Riss 3g is winning this race, with CryptoMiniSat being second, third is glucose, and very intriguingly lingeling the 4th. Note that CryptoMiniSat leads the pack most of the time. Also note, this is the first time CryptoMiniSat 3.0 has been run for such a long time, while all the other competing solvers’ authors (lingeling, glucose, riss) have clusters available for research purposes.

Licensing

For those wondering if they could use this as a base for SAT Competition 2013, the good news is that the licence is LGPL so you can do whatever you want with it, provided you publish the changes you made to the code. However, I would prefer that you compete with a name such as “cms-MYNAME” unless you change at least 10% of the code, i.e. ~2000 lines. For the competitions after 2013, though, it’s all up for grabs. As for companies, it’s LGPL, so you can link it with your code, it’s safe, you only have to publish what you change in the library, you don’t have to publish your own code that uses the library.

Features

CryptoMiniSat has been almost completely rewritten from scratch. It features among other things:

  • 4 different ways to propagate
  • Implicit binary&tertiary clauses
  • Cached implied literals
  • Stamping
  • Blocking of long clauses
  • Extended XOR detection and top-level manipulation
  • Gate detection and manipulation
  • Subsumption, variable elimination, strengthening
  • 4 different ways to clear clauses
  • 4 different ways to restart
  • Large amounts of statistics data, both into console and optionally to MySQL
  • Web-based dynamic display of gathered statistics
  • 3 different ways to calculate optimal variable elimination order
  • On-the-fly variable elimination order update
  • Super-fast binary&tertiary subsumption&strengthening thanks to implicit bin&tri
  • On-the-fly hyper-binary resolution with precise time-control
  • On-the-fly transitive reduction with precise time-control
  • Randomised literal dominator braching
  • Internal variable renumbering
  • Vivification
  • On-the-fly clause strengthening
  • Cache&stamp-based learnt clause minimisation
  • Dynamic strongly connected component check and equivalent literal replacement

Code layout

As for those wondering how large the code base is, it’s about 20KLOC of code, organised as:

cryptoms_overview

Visualizing SAT solving

Visualizing the solving of mizh-md5-47-3.cnf


Visualizing what happens during SAT solving has been a long-term goal of mine, and finally, I have managed to pull together something that I feel confident about.
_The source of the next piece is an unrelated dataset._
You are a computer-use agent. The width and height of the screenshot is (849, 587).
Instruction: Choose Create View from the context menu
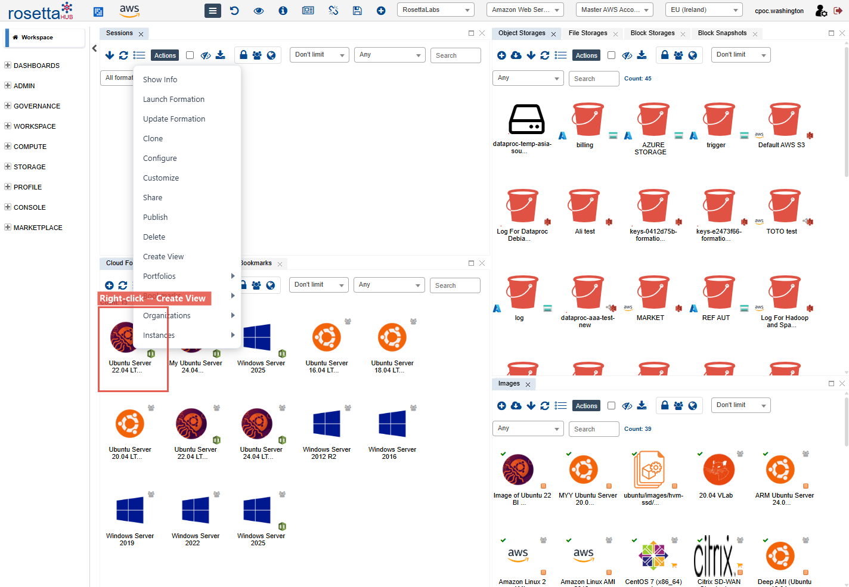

The system is fully explained in the liked image on the right, including how to read the graphs and why I made them. Here, I would like to talk about the challenges I had to overcome to create the system.

Gathering information

Gathering information during solving is challenging for two reasons. First, it’s hard to know what to gather. Second, gathering the information should not affect overall speed of the solver (or only minimally), so the code to gather the information has to be well-written. To top it all, if much information is gathered, these have to be structured in a sane way, so it’s easy to access later.

It took me about 1-1.5 months to write the code to gather all information I wanted. It took a lot of time to correctly structure and to decide about how to store/summarize the information gathered. There is much more gathered than shown on the webpage, but more about that below.

Selecting what to display, and how

This may sound trivial. Some would simply say: just display all information! But what we really want is not just plain information: what good is it to print 100’000 numbers on a screen? The data has to be displayed in a meaningful and visually understandable way.

Getting to the current layout took a lot of time and many-many discussions with all all my friends and colleagues. I am eternally grateful for their input — it’s hard to know how good a layout is until someone sees it for the first time, and completely misunderstands it. Then you know you have to change it: until then, it was trivial to you what the graph meant, after all, you made it!

What to display is a bit more complex. There is a lot of data gathered, but what is interesting? Naturally, I couldn’t display everything, so I had to select. But selection may become a form of misrepresentation: if some important data isn’t displayed, the system is effectively lying. So, I tried to add as much as possible that still made sense. This lead to a very large table of graphs, but I think it’s still understandable. Further, the graphs can be moved around (just drag their labels), so doing comparative analysis is not hampered much by the large set of graphs.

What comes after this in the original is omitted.